Another Mango Tree special is the roasted beef tenderloin, which Korsem said is his signature dish as it is based on a dish his mother made. The garnishing of red and green chili strips add both the Thai and the Christmas twist to this familiar dish, made even more interesting with the use of Johnnie Walker whiskey while preparing the beef.

Mango Tree’s roasted beef tenderloin. Photo by Jeeves de Veyra for

Filipinos will surely like the sweet and spicy grilled ribs, rubbed with, among others, coriander, garlic, pepper and honey. It is served in a “basket” made of taro strips and goes so well with steamed rice.

Mango Tree’s grilled ribs. Photo by Jeeves de Veyra for

Korsem ended the meal with a Thai-style panna cota, which included red water chestnuts.

Mango Tree’s Thai-style panna cota. Photo by Jeeves de Veyra for

All the dishes are portioned for sharing and are available only for limited time during the Christmas season.

Not fusion

Korsem, who has also worked in Dubai, Australia and Singapore, was working as an executive chef at the spa resort in Phuket, Thailand before joining Mango Tree in Bangkok.

Mango Tree head chef Siwat Korsem. Photo by Jeeves de Veyra for

Despite the restaurant’s modern interiors with high ceilings and a chi-chi bar area that serves creative drinks like chili mojitos, the Thai chef insists that his cuisine remains authentic.

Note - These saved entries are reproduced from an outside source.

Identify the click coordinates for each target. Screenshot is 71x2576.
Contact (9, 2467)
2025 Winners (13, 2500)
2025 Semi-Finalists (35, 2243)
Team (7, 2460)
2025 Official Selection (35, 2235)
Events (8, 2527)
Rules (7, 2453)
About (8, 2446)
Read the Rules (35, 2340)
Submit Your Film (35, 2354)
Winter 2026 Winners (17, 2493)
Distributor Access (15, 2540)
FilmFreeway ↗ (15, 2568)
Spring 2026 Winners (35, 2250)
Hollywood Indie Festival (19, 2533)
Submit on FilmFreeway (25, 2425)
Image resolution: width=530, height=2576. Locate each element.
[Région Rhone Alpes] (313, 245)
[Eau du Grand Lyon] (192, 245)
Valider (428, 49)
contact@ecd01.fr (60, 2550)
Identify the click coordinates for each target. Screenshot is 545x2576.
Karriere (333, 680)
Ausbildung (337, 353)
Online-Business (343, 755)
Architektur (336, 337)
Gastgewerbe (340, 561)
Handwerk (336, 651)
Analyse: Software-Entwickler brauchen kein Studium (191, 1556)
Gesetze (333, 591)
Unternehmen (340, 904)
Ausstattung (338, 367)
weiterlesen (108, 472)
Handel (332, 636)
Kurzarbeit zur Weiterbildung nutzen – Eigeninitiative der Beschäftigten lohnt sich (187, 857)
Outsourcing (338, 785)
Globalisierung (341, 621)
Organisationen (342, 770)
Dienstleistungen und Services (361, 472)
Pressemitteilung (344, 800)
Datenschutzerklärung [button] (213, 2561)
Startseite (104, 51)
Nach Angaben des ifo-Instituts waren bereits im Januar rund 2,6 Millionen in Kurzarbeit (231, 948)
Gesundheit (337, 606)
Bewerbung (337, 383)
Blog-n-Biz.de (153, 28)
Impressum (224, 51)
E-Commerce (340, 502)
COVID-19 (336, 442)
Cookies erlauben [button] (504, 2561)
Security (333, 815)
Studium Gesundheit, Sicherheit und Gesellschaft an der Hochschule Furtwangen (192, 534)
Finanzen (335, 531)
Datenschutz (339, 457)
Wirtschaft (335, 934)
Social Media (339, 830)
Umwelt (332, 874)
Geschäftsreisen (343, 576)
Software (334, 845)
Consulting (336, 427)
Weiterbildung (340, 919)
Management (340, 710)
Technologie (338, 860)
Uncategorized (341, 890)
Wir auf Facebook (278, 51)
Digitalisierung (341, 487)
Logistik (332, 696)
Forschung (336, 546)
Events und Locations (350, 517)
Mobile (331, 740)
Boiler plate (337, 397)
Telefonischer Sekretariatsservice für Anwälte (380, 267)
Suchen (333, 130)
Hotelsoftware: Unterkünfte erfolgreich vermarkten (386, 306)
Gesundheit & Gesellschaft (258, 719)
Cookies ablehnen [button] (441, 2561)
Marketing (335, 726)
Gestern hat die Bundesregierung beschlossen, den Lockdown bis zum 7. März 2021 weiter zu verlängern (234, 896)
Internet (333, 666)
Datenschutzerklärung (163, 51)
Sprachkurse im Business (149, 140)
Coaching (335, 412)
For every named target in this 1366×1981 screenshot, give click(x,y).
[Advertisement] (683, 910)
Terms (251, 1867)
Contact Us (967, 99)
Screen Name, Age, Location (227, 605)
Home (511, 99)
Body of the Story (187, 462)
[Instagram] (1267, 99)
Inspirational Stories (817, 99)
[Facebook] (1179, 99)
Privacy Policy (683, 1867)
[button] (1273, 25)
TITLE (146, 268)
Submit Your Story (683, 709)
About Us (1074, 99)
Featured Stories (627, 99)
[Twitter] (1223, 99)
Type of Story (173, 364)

“Our food is still authentic Thai. We don’t do fusion food,” he said, pointing out that he uses Thai ingredients in his dishes like fresh kaffir leaves and galangal.

The modern touch is limited only to the plating. “I don’t want to make it boring,” he said. “So I make something (modern) but it’s not about the recipe or the taste, but the presentation only.”

Asked why the dishes tend to be milder, he said this really depends on the customer profile. “I know how to cook for them. For the Filipino people, not too spicy,” he said, adding that he can adjust the spiciness depending on the diner.

He also pointed out that Thai cuisine comes with four levels of spiciness and that his main goal is to achieve a balance of “not too spicy, not too mild.”

“Actually a lot of people have a misunderstanding about authentic Thai (cuisine). In Thailand, we have four regions. Depends on which part of Thailand you’re going to,” the chef said, noting that in the south, for instance, the curries are very thick, while the northeastern provinces don’t use a lot of coconut milk.

To gauge a Thai restaurant’s authenticity, Korsem said there’s one ingredient that is a must.

If a Thai restaurant doesn’t have a Thai chef, it can’t have authentic Thai (food),” he said.